32 thoughts on “Anniversary”

      1. Very good point. Interestingly enough, I’ve been checking out the books and interviews of Neely Fuller Jr. I remember a couple of clips where he talks about how only military personnel or people who did any fighting or conquering get the most recognition especially in America (coincidentally enough, Fuller served in two military branches decades ago). He brings up some points such as how you don’t see that many statues or memorials based on doctors, teachers, peace activists, or inventors who made inventions that saved lives. It’s as if society here glorifies destruction more than construction.

      2. I think it’s the same everywhere to an extent. Monument building is really a thing of the past but even so there are statues to poets, philosophers, politicians, scientists etc, streets and schools are names after them, almost 100% male, it has to be said. We still tend to hail every soldier (professional) killed in action as a hero. Okay, some might have done something altruistic and heroic to get themselves killed, most though just get killed while they’re killing other people, or they’re in an accident. Heroes maybe, maybe not. We ought to widen the scope a bit.

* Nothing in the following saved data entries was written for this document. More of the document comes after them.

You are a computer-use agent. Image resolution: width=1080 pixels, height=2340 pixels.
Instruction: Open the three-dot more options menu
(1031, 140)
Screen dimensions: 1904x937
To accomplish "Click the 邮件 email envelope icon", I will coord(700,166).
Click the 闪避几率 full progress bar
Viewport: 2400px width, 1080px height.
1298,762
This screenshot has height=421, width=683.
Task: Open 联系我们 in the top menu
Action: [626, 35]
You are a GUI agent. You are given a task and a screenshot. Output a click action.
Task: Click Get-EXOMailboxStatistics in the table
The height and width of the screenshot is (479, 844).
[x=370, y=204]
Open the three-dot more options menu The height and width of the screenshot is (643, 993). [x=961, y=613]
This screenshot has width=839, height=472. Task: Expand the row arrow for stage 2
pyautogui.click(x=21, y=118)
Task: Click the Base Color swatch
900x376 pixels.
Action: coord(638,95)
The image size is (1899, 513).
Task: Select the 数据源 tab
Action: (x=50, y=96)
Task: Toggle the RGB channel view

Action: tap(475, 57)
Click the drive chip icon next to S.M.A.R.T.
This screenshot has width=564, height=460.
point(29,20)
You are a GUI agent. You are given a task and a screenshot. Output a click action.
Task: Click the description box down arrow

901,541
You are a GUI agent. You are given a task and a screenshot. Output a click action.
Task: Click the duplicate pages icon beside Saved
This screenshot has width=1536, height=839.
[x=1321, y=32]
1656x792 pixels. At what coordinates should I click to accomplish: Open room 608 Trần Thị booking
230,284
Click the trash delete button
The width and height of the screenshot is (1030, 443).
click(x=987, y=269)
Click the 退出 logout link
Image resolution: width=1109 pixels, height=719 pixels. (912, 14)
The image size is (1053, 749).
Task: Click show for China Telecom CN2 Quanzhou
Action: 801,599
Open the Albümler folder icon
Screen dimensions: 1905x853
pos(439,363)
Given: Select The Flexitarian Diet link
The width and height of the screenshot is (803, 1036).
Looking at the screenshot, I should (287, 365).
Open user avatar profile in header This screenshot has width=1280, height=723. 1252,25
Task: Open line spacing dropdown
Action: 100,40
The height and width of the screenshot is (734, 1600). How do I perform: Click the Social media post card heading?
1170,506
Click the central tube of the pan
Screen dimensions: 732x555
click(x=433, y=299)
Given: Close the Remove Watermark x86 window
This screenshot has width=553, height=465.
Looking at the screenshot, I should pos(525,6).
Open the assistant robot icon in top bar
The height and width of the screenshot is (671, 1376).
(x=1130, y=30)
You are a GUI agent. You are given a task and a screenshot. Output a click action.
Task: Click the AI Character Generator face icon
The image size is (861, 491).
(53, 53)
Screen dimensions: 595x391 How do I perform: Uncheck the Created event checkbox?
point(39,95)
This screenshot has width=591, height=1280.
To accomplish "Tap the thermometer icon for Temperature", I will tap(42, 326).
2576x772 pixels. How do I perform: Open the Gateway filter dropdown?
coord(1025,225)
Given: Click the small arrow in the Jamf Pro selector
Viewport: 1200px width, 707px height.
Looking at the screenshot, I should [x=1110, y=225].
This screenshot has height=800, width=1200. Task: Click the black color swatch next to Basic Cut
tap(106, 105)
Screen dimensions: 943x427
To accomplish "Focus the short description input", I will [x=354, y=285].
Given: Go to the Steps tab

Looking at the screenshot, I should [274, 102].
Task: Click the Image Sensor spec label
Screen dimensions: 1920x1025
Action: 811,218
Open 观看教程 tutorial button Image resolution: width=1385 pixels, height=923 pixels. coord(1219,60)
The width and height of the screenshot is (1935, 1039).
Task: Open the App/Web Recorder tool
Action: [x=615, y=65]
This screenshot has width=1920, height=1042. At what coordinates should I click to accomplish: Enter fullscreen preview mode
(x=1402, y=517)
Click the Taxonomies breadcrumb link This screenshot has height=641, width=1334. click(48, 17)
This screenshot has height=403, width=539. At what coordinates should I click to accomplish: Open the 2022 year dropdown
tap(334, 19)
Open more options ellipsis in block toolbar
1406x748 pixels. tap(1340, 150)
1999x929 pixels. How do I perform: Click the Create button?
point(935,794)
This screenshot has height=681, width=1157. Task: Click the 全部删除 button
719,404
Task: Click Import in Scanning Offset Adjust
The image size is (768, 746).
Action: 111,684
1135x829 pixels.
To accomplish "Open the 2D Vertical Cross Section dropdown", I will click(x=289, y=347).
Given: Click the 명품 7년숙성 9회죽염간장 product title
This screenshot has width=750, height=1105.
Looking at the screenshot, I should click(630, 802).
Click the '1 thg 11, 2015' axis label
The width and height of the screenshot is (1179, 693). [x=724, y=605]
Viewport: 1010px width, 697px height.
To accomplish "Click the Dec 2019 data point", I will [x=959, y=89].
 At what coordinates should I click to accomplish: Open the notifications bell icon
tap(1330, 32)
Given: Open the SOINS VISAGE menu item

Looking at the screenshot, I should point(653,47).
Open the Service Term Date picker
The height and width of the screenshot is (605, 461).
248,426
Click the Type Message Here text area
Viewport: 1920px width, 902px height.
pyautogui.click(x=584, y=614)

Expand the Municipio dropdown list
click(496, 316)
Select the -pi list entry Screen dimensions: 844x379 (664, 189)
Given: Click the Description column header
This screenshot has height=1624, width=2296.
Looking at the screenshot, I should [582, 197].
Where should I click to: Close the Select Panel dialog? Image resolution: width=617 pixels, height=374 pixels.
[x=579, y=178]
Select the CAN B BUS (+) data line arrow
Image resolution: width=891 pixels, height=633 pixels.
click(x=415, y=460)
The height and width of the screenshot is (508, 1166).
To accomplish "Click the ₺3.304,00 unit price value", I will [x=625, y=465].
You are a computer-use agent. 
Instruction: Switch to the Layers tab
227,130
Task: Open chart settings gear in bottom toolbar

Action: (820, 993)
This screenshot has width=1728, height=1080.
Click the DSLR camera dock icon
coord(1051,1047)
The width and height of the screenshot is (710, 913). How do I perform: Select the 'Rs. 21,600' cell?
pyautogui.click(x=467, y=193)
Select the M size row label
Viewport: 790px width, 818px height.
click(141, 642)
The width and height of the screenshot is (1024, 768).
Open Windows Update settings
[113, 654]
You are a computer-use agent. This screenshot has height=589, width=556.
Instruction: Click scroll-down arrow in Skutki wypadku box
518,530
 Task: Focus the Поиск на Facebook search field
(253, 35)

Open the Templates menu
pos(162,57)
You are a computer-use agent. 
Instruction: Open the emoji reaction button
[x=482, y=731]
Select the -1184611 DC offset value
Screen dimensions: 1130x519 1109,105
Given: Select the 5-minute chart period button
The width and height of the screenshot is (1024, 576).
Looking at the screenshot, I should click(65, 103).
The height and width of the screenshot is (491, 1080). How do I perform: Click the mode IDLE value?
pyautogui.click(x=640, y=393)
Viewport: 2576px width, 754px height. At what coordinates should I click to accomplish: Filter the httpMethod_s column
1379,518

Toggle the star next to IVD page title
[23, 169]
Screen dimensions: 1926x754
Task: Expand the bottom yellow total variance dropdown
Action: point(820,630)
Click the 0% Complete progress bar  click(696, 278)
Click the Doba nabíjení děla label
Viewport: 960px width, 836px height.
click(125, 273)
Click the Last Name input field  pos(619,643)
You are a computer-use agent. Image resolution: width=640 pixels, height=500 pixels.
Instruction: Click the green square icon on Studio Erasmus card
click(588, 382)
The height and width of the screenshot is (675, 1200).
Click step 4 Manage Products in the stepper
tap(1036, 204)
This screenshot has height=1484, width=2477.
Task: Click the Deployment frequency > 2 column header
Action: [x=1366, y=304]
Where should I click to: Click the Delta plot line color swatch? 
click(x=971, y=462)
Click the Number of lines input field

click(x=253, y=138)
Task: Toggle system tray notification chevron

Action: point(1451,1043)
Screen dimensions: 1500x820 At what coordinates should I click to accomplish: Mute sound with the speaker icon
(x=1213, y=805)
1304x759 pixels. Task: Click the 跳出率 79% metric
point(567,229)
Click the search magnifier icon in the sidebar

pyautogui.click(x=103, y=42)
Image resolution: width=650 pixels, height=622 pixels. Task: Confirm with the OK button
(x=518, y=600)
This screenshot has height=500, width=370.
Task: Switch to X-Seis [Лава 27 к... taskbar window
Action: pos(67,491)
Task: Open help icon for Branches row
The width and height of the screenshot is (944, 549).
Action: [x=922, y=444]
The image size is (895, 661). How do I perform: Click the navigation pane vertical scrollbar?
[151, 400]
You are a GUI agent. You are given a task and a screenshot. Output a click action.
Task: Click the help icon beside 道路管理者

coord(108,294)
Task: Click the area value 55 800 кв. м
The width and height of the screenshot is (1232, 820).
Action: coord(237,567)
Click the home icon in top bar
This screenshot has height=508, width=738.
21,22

      3. That’s true since I’m sure every country on the planet has at least one monument, statue, etc. for someone in some way. I feel like we have a ton more for soldiers here in America. You can go to some of the smaller towns with a 4 digit population and you might see a local person in statue form. You bring up a good point about how there are so many male statues. Women should certainly be represented, too. The scope should certainly be widened and not be limited to certain occupations or gender.

      4. We all have a long way to go before you’ll see a state funeral for a woman who died in a fire rescuing other people’s kids. You might only have to wait a few weeks and there’ll be one for a soldier killed when his truck rolled off a sand dune in a desert somewhere.

      5. That’s part of the problem. We are fixated on a particular type of ‘worth’. Small, everyday heroism doesn’t count. We still hold up ‘our brave boys’ as the summum of heroism, the only ‘gestures’ that get the weeping crowds out on the streets.

      6. Exactly! It’s like society gauges the worthiness of heroism and it can be quite skewed. Apparently saving children from a burning building isn’t as heroic as gunning people down in their eyes? That’s a sad state of thinking. Also, those same people who want to go to war to bomb people all the time most likely didn’t serve in the military. We call them chickenhawks here in America.

      7. We knock the old Medieval kings and princes, but at least when they picked a fight with someone, it was expected they’d at least have the decency to lead their army. Can you imagine Trump or Kim out in front of the troops with AK-47s in their fists? I have a pretty good imagination but that defeats me.